Feature

George Vujnovich, 1915–2012

The mastermind of a daring World War II rescue

To his neighbors in New York City, George Vujnovich was a mild-mannered businessman in the aircraft industry. He never spoke, even to his closest friends, about his secret role in organizing Operation Halyard—the daring World War II rescue of more than 500 Allied airmen from Nazi-occupied Yugoslavia. “There was a strict rule in the [Office of Strategic Services, the forerunner of the CIA] not to talk about these things,” he said. But in October 2010, Vujnovich finally broke six decades of silence after being awarded a Bronze Star for his military service. “Better now than never,” he said.

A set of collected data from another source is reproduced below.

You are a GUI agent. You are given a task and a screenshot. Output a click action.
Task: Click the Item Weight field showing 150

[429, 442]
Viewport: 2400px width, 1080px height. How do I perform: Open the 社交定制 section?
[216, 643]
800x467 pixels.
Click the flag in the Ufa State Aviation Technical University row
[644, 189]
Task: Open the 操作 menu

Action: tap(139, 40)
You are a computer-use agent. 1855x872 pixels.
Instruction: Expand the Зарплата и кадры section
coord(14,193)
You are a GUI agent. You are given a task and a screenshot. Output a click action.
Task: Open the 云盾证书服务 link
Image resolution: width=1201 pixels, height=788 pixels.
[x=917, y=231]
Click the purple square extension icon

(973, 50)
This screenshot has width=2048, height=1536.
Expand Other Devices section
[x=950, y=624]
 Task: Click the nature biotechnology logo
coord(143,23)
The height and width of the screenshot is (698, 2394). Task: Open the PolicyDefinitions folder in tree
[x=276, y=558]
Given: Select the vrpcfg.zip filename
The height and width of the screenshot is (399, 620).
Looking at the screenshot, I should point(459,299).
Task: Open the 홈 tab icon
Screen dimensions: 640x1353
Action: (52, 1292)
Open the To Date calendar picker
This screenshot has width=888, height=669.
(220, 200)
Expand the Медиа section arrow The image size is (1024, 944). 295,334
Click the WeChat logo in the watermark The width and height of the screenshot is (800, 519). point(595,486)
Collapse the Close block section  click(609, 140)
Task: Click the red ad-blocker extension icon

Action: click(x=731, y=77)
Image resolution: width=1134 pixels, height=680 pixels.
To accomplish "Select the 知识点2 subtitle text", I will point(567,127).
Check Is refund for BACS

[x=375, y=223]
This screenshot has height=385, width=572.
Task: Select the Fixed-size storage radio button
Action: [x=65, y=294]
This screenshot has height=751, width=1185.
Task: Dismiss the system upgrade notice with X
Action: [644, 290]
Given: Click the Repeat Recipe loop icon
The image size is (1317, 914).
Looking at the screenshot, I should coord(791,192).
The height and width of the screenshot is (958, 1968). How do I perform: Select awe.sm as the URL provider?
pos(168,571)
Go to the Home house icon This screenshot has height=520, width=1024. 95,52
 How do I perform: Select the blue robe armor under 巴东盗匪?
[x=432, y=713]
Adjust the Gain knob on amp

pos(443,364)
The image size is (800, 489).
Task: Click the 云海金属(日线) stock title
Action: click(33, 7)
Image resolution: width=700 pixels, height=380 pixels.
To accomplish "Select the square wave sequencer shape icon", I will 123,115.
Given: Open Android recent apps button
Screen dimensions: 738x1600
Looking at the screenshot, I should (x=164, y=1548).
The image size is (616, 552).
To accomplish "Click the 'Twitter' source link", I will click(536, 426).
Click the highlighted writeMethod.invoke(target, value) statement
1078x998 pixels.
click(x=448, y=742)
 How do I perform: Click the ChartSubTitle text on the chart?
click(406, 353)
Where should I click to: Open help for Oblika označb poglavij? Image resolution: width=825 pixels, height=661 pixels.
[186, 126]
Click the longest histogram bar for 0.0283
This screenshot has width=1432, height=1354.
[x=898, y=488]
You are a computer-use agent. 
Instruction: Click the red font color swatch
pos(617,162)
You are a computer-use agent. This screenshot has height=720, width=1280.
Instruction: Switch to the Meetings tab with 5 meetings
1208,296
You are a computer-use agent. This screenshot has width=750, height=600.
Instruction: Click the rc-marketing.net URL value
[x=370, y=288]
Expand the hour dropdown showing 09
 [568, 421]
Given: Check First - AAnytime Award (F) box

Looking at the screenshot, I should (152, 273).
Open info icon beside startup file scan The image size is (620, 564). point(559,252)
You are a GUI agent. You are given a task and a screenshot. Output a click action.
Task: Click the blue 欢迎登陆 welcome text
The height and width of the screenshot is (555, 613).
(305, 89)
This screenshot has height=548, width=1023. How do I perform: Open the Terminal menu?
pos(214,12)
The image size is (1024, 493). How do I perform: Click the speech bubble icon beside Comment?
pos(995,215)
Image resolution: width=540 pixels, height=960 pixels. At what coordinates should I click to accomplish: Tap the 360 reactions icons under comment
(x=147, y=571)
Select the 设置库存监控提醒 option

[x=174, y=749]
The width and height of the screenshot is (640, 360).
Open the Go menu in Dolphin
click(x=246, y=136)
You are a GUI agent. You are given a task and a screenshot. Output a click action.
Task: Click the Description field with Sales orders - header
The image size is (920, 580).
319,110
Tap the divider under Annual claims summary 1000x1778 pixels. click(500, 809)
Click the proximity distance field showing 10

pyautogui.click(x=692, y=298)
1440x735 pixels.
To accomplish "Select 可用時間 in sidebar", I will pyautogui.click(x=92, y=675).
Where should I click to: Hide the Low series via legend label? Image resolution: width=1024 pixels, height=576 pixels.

Born in Pittsburgh to Serbian immigrant parents, Vujnovich was studying medicine in Belgrade when the Germans overran Yugoslavia in 1941. He fled to Egypt and soon joined the U.S. Army, said the Pittsburgh Post-Gazette. Spotting his experience and language skills, the O.S.S. recruited him to help organize resistance forces in the Balkans. While stationed in Bari, Italy, he learned that Yugoslavian guerrillas were sheltering hundreds of Allied airmen shot down during bombing missions and began plotting an audacious rescue mission. In August 1944, a three-man O.S.S. team—taught by Vujnovich how to blend in with the local population—parachuted into Serbia and helped the airmen and villagers carve a 700-foot-long landing strip in the mountainous terrain. 

The mission “proved flawless,” said The New York Times. A total of 512 airmen, most of them Americans, were airlifted to safety from under the Nazis’ noses, without a single casualty or lost plane. “We owe Vujnovich big-time,” said Charles L. Davis III, a former U.S. bombardier navigator rescued during the operation.